### WHAT TO DO
From the listing below, return each line that includes "agent".

### SOURCE INFORMATION
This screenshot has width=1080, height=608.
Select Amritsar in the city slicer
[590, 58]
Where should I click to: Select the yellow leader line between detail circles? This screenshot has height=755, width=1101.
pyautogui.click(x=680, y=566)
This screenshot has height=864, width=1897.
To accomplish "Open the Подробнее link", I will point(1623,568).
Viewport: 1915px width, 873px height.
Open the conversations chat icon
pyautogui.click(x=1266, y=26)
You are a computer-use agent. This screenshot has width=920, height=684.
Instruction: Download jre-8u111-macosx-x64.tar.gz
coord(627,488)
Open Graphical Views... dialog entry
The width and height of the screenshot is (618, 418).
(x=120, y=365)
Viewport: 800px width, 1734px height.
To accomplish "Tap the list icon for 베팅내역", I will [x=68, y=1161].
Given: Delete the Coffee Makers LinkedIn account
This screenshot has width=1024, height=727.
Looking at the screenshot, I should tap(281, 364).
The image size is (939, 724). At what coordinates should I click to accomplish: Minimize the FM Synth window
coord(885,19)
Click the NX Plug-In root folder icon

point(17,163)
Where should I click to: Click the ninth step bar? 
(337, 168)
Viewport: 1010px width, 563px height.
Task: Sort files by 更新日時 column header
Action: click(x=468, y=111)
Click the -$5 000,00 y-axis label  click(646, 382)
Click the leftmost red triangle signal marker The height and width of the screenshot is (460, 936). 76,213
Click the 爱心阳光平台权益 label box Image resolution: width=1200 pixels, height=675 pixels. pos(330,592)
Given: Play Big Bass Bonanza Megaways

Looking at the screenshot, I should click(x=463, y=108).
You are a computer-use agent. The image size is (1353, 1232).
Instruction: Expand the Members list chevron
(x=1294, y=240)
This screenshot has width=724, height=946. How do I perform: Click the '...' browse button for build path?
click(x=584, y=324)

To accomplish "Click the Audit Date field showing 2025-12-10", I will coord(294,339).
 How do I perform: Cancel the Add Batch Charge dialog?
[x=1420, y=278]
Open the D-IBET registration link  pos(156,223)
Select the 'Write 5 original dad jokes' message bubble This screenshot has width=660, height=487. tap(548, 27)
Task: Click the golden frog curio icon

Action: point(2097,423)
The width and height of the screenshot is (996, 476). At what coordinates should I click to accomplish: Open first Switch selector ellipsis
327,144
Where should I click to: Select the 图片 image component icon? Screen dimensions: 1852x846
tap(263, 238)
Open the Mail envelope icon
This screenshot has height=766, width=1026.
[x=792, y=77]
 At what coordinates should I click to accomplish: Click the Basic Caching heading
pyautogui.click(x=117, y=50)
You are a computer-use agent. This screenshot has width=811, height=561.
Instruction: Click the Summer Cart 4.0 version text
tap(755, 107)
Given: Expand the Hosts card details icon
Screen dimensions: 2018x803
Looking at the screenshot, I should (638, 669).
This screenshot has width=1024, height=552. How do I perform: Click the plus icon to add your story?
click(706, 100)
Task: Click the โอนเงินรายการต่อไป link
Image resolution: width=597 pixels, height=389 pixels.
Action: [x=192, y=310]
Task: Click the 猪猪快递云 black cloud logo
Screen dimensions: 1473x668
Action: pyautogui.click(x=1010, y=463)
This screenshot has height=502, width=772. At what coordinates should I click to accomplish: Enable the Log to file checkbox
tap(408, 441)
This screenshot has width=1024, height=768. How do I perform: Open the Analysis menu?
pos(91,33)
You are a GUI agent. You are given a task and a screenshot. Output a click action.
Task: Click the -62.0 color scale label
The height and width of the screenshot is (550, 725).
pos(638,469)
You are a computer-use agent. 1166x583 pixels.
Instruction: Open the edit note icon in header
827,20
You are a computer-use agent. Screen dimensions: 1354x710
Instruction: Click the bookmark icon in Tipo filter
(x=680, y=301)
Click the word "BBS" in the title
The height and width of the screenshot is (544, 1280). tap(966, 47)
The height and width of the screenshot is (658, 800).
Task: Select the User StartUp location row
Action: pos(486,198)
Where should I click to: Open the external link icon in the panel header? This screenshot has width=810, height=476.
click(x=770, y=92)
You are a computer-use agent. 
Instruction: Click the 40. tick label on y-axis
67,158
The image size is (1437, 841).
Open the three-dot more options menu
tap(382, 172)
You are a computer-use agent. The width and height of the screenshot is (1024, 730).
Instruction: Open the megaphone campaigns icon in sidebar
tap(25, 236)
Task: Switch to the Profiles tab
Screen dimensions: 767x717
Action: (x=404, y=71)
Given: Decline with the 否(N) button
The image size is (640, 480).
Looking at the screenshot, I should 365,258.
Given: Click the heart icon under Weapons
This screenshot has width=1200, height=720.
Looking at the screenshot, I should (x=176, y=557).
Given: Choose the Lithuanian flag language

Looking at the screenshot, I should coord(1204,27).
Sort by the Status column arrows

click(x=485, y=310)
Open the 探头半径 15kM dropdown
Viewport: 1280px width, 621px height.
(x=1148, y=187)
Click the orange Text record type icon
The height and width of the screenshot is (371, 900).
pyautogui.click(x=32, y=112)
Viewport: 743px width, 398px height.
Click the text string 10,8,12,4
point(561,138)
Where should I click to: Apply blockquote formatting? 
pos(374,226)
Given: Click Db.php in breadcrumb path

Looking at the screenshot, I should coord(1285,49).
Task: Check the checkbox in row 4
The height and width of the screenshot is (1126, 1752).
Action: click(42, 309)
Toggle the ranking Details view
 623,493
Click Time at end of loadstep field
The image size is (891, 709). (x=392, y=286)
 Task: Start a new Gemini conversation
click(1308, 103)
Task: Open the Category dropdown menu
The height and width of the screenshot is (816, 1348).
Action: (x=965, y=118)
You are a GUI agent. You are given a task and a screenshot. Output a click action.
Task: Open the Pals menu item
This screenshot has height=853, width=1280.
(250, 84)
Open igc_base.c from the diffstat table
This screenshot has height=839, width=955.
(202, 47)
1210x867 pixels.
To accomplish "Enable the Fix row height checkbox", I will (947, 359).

### RESULT FOR THIS TASK
You are a computer-use agent. This screenshot has width=920, height=684.
You are a computer-use agent. The image size is (1353, 1232).
You are a computer-use agent. This screenshot has width=811, height=561.
You are a GUI agent. You are given a task and a screenshot. Output a click action.
You are a computer-use agent. 1166x583 pixels.
You are a computer-use agent. Screen dimensions: 1354x710
You are a computer-use agent. 
You are a computer-use agent. The width and height of the screenshot is (1024, 730).
You are a GUI agent. You are given a task and a screenshot. Output a click action.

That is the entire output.